There are other hydro-electric generation facilities on the river at Pallivasal, Chenkulam, Panniyar, Neriyamangalam and Lower Periyar.
Aside from its dams used for hydro-electric purposes, the Periyar also has dams called Mullaperiyar, Bhuthathankettu, Mattupetty, Munnar, Cheruthoni, Kulamavu, Irattayar, Edamalayar, Anayirangal and Ponmudi.
Mullaperiyar dam was one of the earliest instances of inter-basin transfers in the peninsular India. While it met the demand for water on one hand, it led to the deterioration of water quality downstream of the river. Salinity intrusion and pollution dispersion problems arose in the lower reaches of the Periyar due to non-availability of sufficient quantity of water for flushing. Another inter-basin transfer from the Periyar to the Muvattupuzha river due to the Idukki project has further adversely affected the downstream flow in the Periyar river. Due to all the diversions in its basin, the Periyar has lost 22 per cent of its average flow.
South of the Mullaperiyar reservoir, at the source of Periyar River, there is an unbroken stretch of about 350 km2 of sheltered, unmodified rainforests within the Periyar Tiger Reserve. These rainforests extend further west into the adjacent Pamba basin within the Gudarakal Forest Range and continue south beyond the Gudarakal Range into the forests of the Achankovil Division. This entire stretch contains about 600–700 km2 of undisturbed wet evergreen forests typical of the Western Ghats. The forests on the upper reaches of Periyar are mostly inaccessible and is one of the least disturbed evergreen forests left in the Western Ghats.
Thattekad Bird Sanctuary, one of the important bird sanctuaries of India, is an evergreen low-land forest located between the branches of Periyar River. It has a rich and varied birdlife. Several species of birds, both forest birds as well as the water birds visit the sanctuary. Dr. Salim Ali, India's greatest ornithologist, once described this tiny, 25 km2 bird sanctuary, located about 60 km north-east of Kochi, as "The richest bird habitat in peninsular India".
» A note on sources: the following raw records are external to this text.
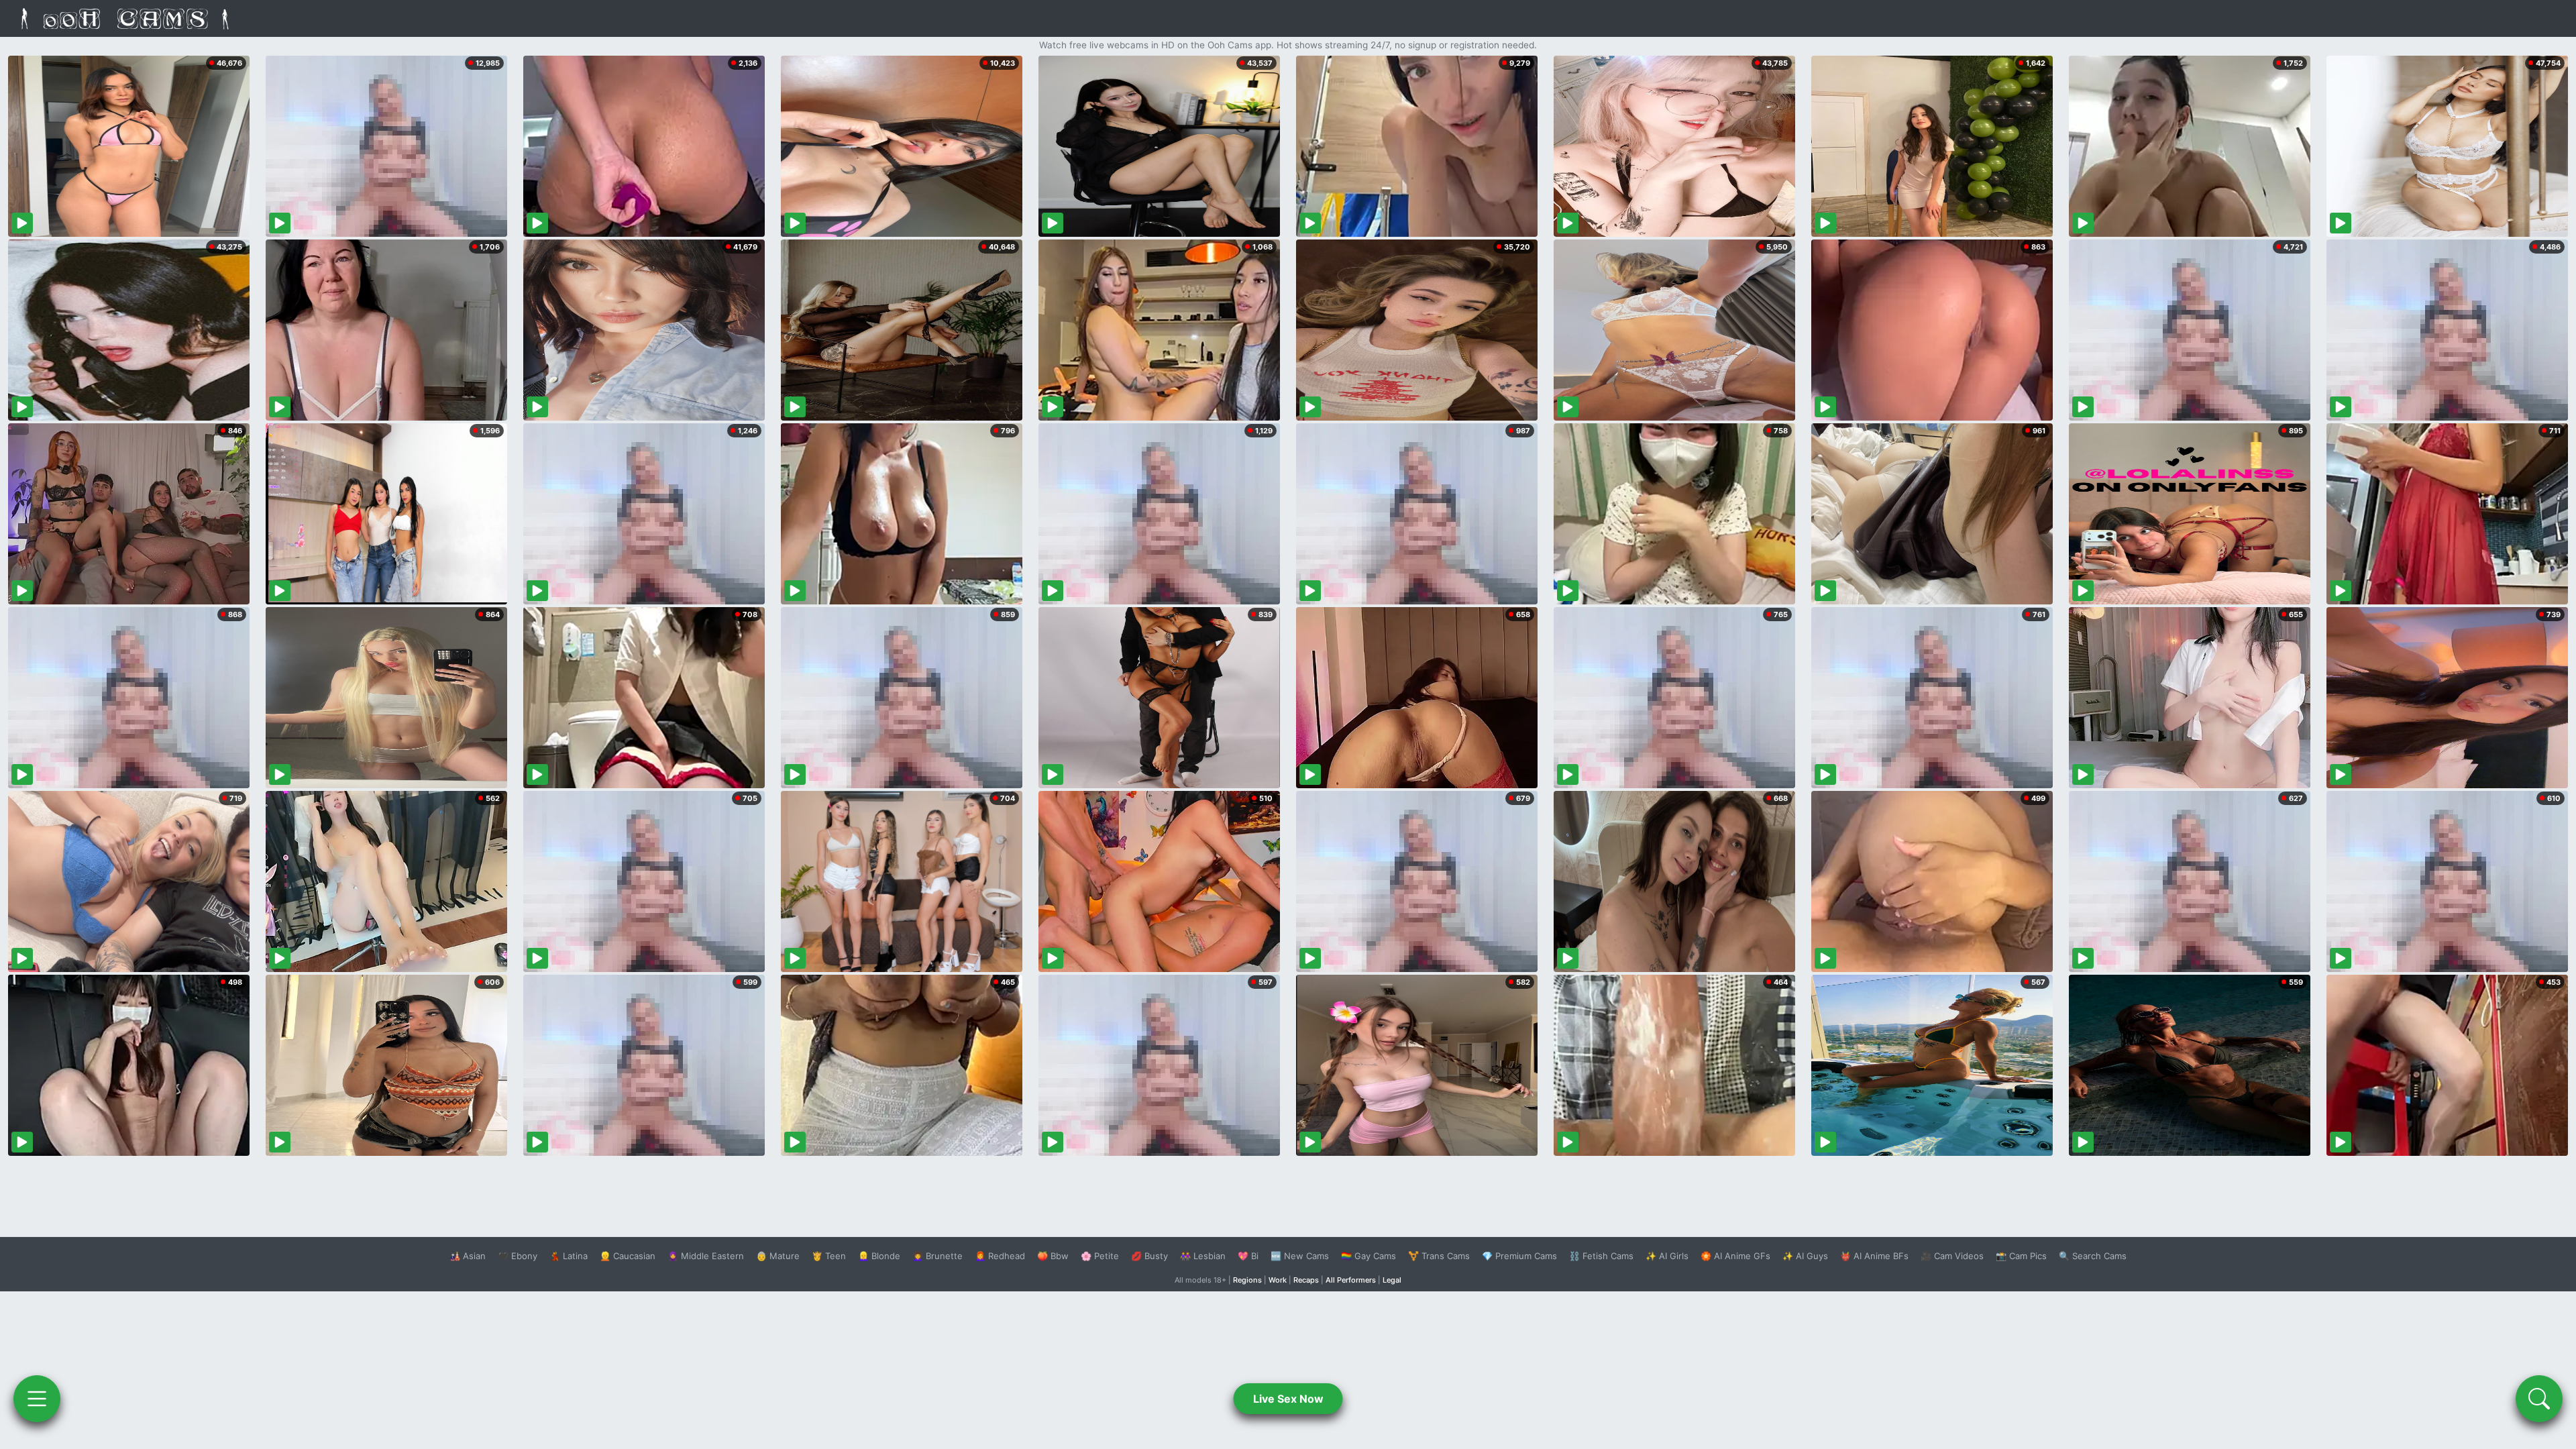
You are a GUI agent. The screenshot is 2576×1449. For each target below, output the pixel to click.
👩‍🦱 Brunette (937, 1255)
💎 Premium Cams (1519, 1255)
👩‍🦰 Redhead (1000, 1255)
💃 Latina (568, 1255)
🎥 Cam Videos (1952, 1255)
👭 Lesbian (1203, 1255)
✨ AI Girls (1667, 1255)
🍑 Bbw (1053, 1255)
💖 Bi (1248, 1255)
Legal (1392, 1280)
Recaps (1306, 1280)
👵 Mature (778, 1255)
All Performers (1351, 1280)
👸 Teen (829, 1255)
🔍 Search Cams (2093, 1255)
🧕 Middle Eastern (705, 1255)
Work (1278, 1280)
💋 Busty (1149, 1255)
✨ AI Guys (1805, 1255)
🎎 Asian (467, 1255)
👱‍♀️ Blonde (879, 1255)
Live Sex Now (1288, 1398)
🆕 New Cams (1300, 1255)
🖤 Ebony (517, 1255)
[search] (2539, 1398)
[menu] (36, 1398)
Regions (1247, 1280)
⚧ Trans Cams (1439, 1255)
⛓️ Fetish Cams (1601, 1255)
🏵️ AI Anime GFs (1735, 1255)
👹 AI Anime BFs (1874, 1255)
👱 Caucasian (627, 1255)
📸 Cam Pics (2021, 1255)
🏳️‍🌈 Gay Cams (1368, 1255)
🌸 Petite (1100, 1255)
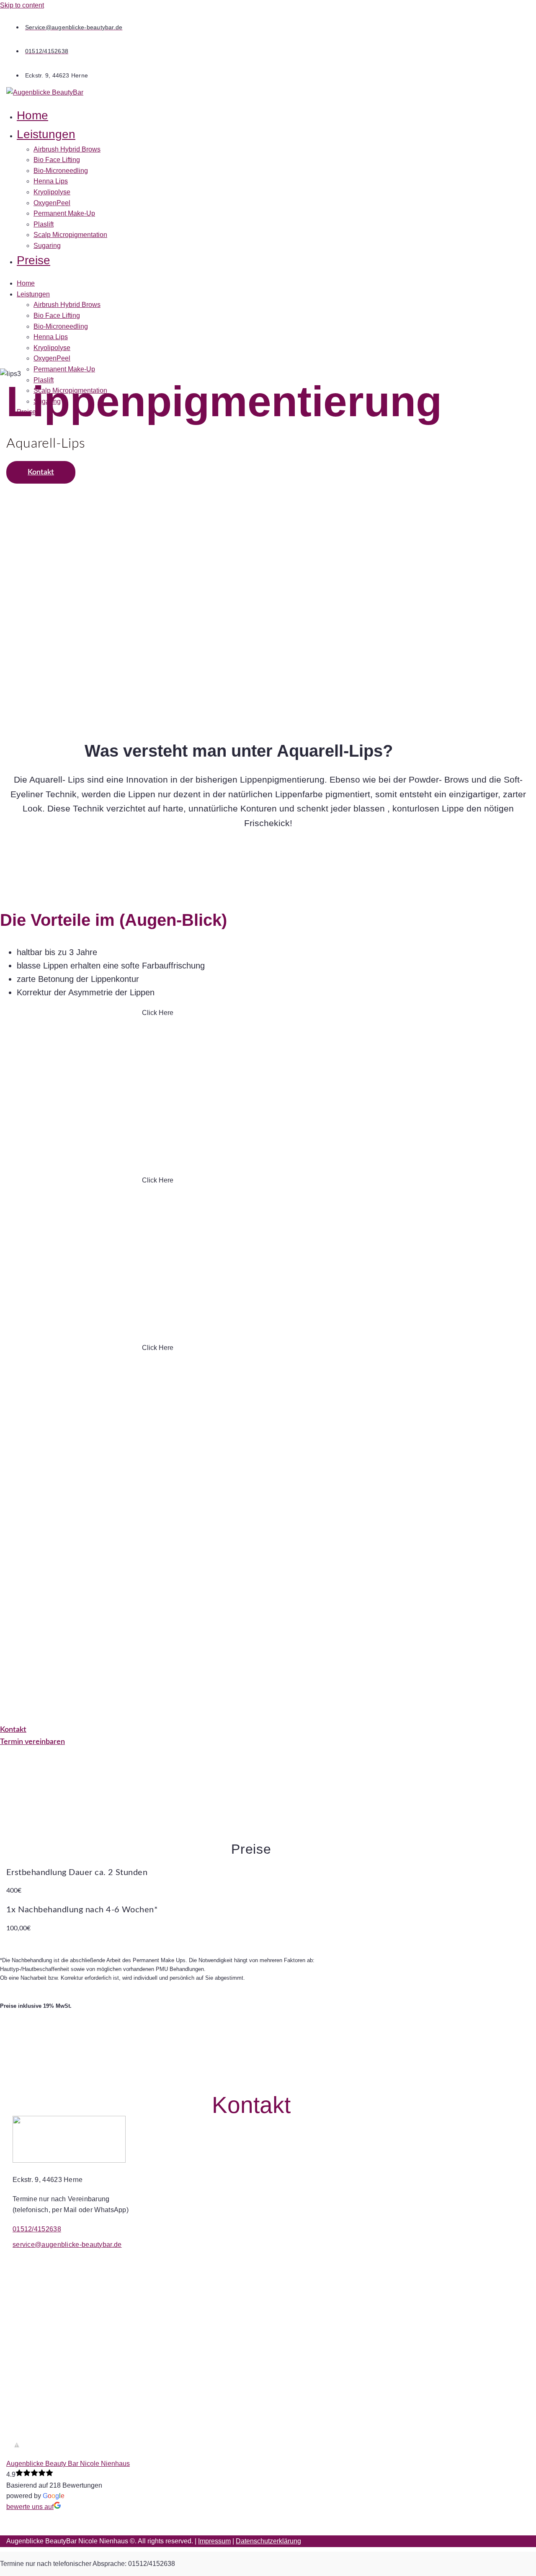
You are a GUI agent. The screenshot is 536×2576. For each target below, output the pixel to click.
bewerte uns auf (30, 2506)
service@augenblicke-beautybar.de (67, 2244)
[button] (197, 134)
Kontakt (41, 472)
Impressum (214, 2541)
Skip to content (22, 5)
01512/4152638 (37, 2229)
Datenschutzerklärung (268, 2541)
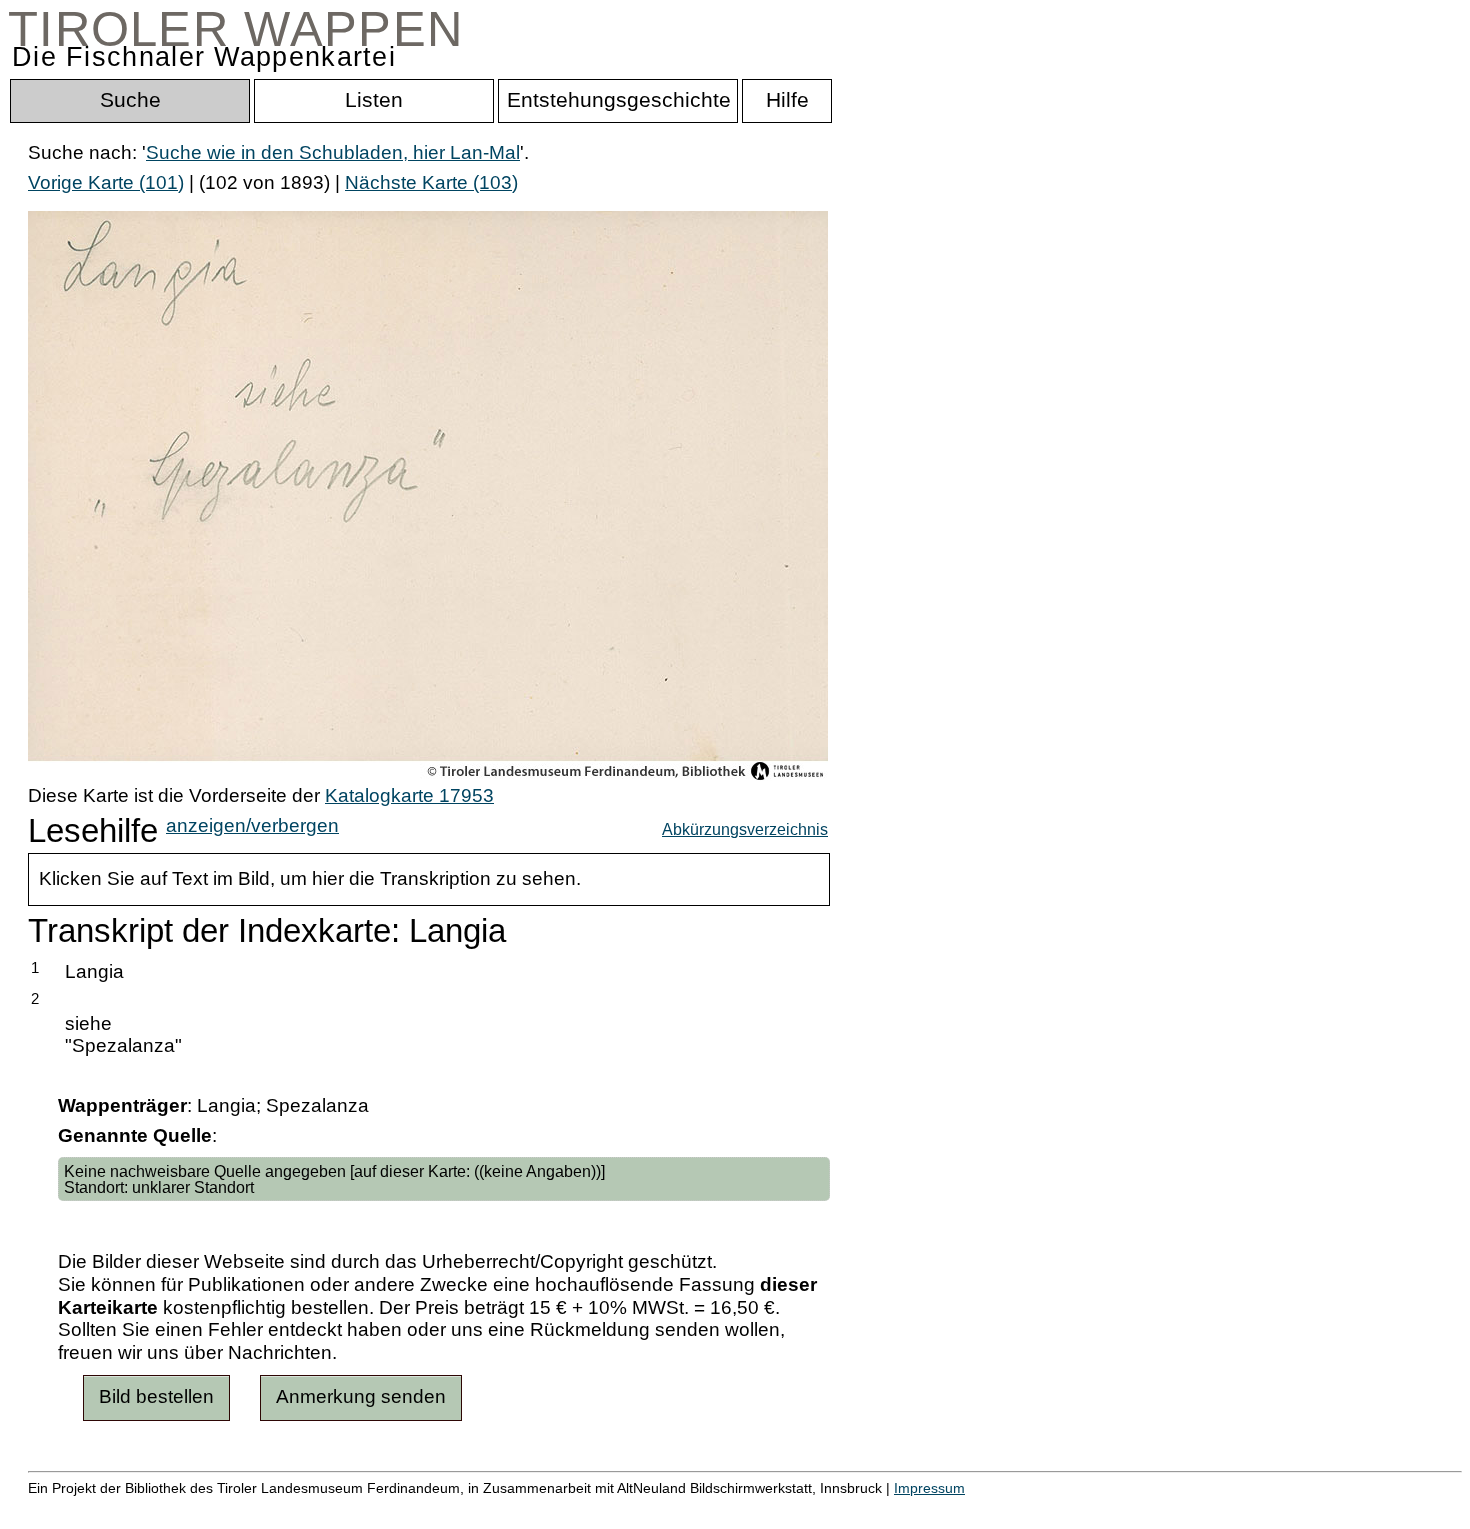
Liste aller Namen (536, 1508)
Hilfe (973, 1508)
Periyar is one of the six major rivers flowing into the Vembanad lake. Vembanad Kol Wetland was included in the list of wetlands of international importance, as defined by the Ramsar Convention for the conservation and sustainable utilization of wetlands. It is home to more than 20,000 waterfowls in India - the third largest such population in India.
The lower reaches of the Periyar are heavily polluted. Industries in the Eloor industrial zone discharge waste into the river. Greenpeace India describes the lower Periyar as "a cesspool of toxins, which have alarming levels of deadly poisons like DDT, endosulfan, hexa and trivalent chromium, lead, cyanide, BHC."